→ **Records supplied**:
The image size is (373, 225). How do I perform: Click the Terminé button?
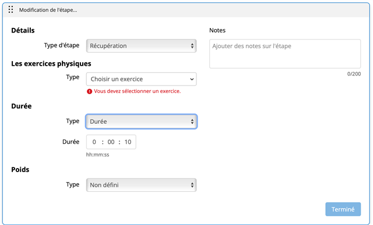343,209
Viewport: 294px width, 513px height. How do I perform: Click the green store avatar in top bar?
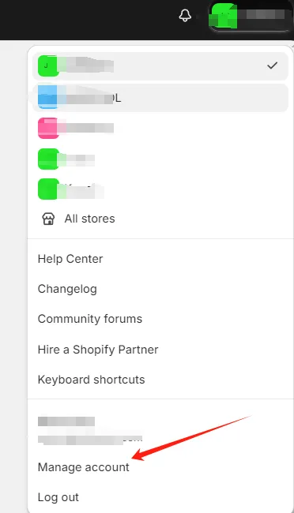coord(223,16)
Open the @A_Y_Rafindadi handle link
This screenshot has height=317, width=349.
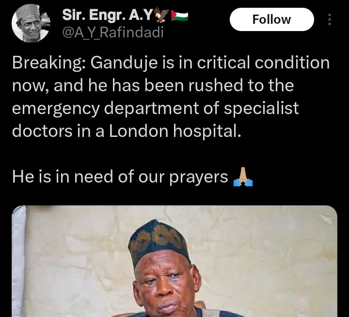[113, 33]
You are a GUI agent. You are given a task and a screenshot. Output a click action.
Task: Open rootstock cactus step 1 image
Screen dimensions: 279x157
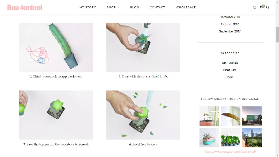coord(56,47)
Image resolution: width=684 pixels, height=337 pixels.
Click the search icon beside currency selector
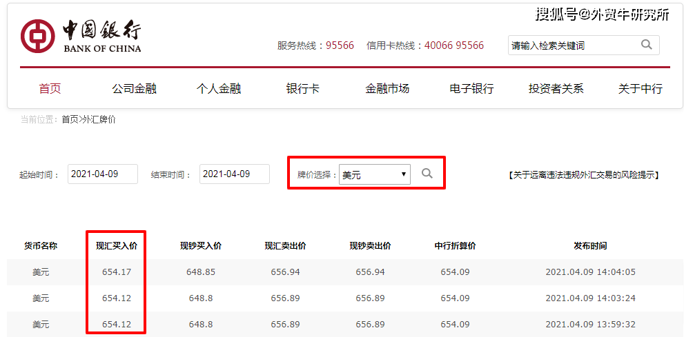(427, 174)
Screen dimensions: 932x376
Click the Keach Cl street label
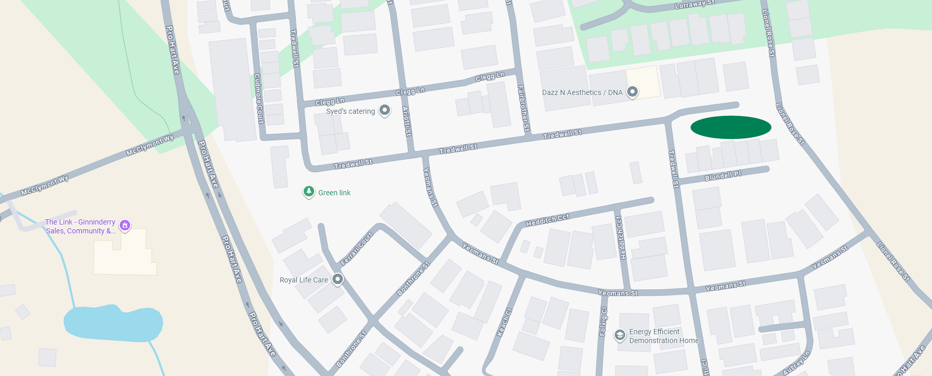[x=504, y=322]
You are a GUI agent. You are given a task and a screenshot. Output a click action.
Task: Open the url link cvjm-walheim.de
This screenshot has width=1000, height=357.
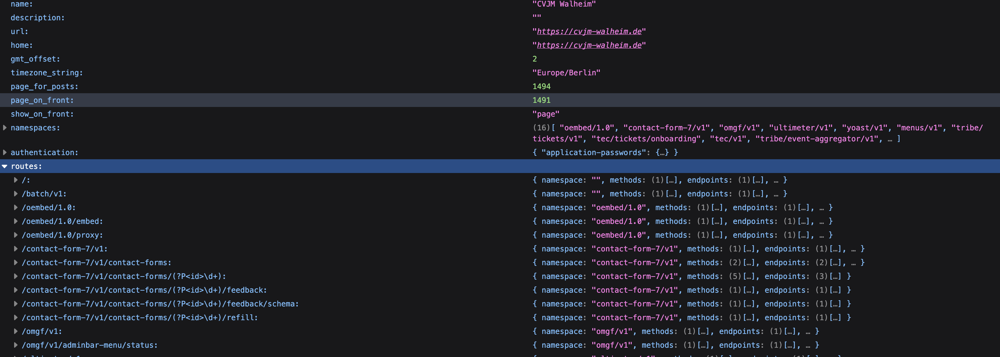(x=589, y=31)
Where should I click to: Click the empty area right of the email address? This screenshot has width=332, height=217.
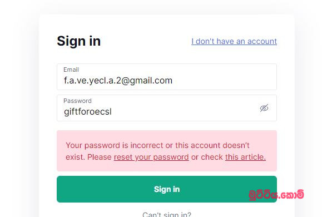click(225, 81)
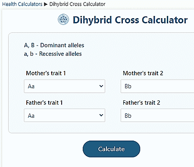This screenshot has width=194, height=167.
Task: Click the flower-shaped calculator logo icon
Action: pyautogui.click(x=63, y=19)
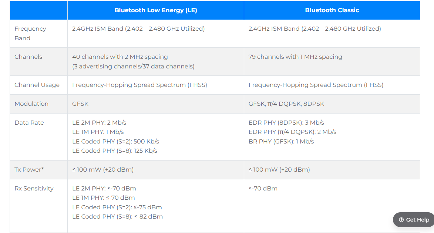Click the "BR PHY (GFSK): 1 Mb/s" line
434x233 pixels.
[281, 142]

→ **Your objective**: Please copy each line of the material that has the string "link" somewhere in it.

→ **Written response**:
Open the @A_Y_Rafindadi handle link
Task: Open the url link cvjm-walheim.de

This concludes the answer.